## Alıntılanan Metin

-*-*-

Emsal Mahkeme Kararı İstanbul 18. Asliye Ticaret Mahkemesi 2016/738 E. 2021/734 K. 26.10.2021 T.

Görüntülediğiniz mahkeme kararı henüz kesinleşmemiştir. Yararlı olması amacıyla eklenmiştir.

T.C.
İSTANBUL
18. ASLİYE TİCARET MAHKEMESİ

ESAS NO : 2016/738 Esas
KARAR NO : 2021/734
DAVA : Alacak (Komisyonculuk Sözleşmesinden Kaynaklanan)

-*-*-

## Veri Bölümü
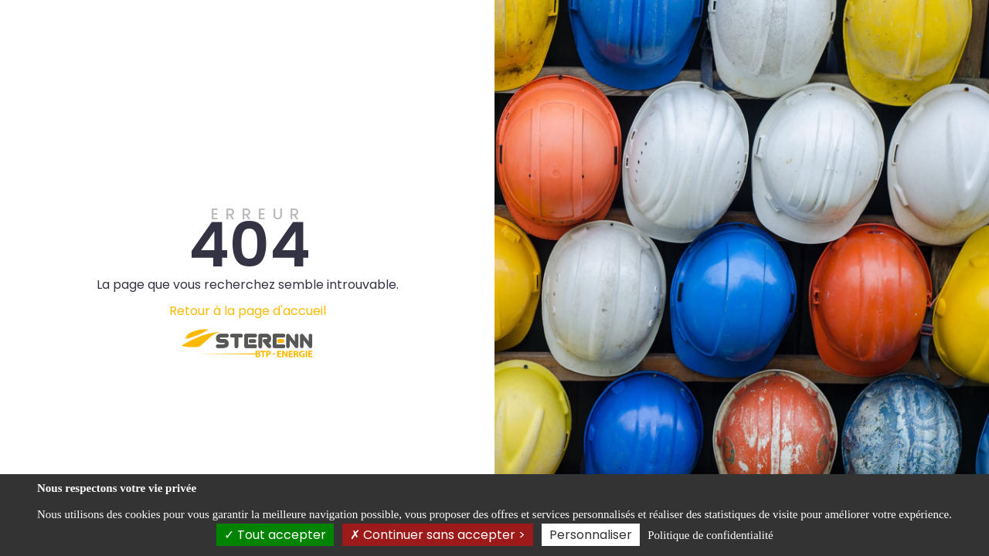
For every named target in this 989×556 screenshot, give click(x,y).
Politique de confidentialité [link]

-*-*-

## Ne İsteniyor
Karar metnindeki "Görüntülediğiniz mahkeme kararı" diye başlayan paragrafı, ana bilgilerini koruyarak tek bir kısa cümleyle yeniden yazın.

## Doğru Sonuç
Karar henüz kesinleşmemiş olup yararlı olması için eklenmiştir.